_PROVIDED ENTRIES_
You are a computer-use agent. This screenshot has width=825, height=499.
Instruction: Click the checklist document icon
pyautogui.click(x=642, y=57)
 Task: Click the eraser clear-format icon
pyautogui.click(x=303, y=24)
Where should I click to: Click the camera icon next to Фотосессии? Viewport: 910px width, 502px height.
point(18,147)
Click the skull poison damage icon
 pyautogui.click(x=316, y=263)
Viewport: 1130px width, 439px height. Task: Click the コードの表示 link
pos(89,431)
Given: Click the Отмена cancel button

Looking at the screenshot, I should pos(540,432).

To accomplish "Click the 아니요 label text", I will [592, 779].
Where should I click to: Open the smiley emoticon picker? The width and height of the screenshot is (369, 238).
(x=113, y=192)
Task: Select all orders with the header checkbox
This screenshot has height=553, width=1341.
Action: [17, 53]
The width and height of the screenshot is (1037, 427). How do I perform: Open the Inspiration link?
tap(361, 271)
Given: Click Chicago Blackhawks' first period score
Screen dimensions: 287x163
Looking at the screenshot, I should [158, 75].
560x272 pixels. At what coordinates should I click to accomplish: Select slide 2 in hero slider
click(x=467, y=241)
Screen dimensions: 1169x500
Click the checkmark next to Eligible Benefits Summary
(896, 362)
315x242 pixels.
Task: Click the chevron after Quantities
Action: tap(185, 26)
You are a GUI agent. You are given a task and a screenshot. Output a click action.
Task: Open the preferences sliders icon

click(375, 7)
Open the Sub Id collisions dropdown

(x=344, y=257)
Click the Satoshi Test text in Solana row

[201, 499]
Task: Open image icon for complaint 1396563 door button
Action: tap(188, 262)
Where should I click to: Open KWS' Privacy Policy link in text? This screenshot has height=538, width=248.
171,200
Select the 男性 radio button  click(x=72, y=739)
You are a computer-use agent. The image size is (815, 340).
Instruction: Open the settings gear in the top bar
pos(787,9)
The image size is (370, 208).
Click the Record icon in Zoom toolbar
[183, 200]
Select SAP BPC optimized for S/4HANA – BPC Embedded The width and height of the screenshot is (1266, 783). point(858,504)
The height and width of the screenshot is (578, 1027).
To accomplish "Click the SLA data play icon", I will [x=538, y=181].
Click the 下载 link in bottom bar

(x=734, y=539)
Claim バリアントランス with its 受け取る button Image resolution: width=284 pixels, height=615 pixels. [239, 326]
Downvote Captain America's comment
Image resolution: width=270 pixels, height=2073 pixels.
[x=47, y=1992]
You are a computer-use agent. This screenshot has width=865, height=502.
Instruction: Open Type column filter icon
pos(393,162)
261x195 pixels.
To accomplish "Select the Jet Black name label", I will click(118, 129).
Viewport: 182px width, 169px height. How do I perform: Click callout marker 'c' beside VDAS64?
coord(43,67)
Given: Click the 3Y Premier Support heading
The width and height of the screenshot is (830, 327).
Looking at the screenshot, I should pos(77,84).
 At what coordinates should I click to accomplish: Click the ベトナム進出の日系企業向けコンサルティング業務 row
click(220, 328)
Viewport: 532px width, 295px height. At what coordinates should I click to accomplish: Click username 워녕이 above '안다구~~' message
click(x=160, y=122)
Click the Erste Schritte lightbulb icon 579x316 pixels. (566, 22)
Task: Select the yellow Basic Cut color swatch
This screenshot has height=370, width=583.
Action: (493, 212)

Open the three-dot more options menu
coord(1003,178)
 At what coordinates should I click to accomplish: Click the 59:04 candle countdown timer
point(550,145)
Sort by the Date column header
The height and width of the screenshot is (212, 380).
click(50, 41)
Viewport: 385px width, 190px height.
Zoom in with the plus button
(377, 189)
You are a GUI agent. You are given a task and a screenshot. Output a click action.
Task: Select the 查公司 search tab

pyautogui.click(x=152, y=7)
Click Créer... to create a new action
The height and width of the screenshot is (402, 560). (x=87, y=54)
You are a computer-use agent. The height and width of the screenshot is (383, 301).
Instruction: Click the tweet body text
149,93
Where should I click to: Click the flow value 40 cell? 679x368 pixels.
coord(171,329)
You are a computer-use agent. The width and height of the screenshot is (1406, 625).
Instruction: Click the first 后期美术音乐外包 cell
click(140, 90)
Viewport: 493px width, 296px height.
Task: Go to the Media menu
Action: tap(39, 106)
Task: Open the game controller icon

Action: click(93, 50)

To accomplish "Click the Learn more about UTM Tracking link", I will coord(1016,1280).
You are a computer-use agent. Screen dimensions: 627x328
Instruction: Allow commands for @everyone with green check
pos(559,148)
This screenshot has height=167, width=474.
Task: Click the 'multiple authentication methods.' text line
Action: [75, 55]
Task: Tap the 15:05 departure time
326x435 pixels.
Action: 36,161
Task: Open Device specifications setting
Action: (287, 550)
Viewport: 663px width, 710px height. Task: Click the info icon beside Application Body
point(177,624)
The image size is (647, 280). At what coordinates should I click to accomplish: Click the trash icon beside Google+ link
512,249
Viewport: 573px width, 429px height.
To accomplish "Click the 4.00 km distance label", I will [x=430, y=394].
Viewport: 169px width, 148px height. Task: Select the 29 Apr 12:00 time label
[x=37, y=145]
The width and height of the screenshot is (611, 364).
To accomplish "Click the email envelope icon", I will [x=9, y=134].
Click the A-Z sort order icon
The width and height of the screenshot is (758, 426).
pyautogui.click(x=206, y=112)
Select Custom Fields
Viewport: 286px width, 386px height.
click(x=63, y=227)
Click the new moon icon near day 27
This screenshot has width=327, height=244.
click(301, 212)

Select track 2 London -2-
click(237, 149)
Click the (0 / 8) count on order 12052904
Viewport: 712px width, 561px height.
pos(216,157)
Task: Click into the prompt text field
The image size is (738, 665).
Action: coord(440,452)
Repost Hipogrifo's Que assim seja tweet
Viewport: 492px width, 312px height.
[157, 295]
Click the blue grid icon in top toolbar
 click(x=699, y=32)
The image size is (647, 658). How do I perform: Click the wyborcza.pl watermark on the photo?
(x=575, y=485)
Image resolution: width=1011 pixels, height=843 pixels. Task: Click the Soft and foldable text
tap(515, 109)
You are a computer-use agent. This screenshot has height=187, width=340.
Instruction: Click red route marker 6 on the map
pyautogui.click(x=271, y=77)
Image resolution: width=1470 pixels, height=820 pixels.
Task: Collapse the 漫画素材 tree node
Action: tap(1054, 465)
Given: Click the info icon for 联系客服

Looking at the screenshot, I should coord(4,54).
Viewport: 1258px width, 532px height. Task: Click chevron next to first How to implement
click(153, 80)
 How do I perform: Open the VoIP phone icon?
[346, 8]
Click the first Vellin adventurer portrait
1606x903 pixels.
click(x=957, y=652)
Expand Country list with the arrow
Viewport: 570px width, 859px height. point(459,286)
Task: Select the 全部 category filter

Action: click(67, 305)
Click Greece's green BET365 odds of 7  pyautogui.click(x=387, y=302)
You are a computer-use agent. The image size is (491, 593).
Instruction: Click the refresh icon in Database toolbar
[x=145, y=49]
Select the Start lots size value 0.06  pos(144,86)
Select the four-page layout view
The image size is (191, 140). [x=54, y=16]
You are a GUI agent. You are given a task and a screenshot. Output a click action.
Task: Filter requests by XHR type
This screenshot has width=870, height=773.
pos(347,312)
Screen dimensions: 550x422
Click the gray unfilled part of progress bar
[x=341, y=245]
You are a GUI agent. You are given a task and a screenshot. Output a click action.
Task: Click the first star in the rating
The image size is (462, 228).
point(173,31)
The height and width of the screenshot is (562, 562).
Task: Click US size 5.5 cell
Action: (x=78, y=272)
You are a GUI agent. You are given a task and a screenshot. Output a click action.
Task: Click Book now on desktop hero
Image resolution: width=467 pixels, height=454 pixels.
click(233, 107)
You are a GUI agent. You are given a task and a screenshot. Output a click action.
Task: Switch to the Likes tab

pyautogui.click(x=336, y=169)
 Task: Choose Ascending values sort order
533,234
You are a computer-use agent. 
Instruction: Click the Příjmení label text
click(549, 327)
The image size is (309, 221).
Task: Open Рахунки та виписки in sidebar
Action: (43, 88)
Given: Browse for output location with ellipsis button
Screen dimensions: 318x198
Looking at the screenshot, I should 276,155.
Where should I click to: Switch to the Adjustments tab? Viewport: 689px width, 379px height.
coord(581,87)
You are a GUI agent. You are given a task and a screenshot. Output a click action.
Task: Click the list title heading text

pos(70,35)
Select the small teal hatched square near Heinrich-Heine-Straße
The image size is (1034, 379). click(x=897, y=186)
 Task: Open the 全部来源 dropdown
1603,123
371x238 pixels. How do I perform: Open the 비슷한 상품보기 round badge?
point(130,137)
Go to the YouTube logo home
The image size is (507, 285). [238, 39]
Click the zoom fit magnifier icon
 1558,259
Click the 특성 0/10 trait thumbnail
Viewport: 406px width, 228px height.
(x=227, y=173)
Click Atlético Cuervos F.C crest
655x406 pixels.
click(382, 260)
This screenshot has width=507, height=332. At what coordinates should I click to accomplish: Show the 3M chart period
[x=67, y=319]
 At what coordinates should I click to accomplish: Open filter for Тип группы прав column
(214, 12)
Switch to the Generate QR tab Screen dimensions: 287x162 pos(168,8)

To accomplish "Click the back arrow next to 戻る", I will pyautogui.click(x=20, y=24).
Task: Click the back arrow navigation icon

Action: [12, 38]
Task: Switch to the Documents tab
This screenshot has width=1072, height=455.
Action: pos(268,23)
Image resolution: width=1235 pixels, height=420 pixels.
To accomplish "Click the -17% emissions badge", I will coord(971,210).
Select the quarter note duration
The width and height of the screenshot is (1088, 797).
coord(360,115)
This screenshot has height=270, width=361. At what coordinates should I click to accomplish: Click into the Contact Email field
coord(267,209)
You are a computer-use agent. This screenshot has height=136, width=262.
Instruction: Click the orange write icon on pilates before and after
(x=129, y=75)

_ACTION ITEM_
Using the records above, write out exactly the lines between the one holding "This screenshot has width=1072, height=455." and the one holding "has height=136, width=262.", inclusive; leave everything else out.

_RESULT FOR THIS EXERCISE_
This screenshot has width=1072, height=455.
Action: pos(268,23)
Image resolution: width=1235 pixels, height=420 pixels.
To accomplish "Click the -17% emissions badge", I will coord(971,210).
Select the quarter note duration
The width and height of the screenshot is (1088, 797).
coord(360,115)
This screenshot has height=270, width=361. At what coordinates should I click to accomplish: Click into the Contact Email field
coord(267,209)
You are a computer-use agent. This screenshot has height=136, width=262.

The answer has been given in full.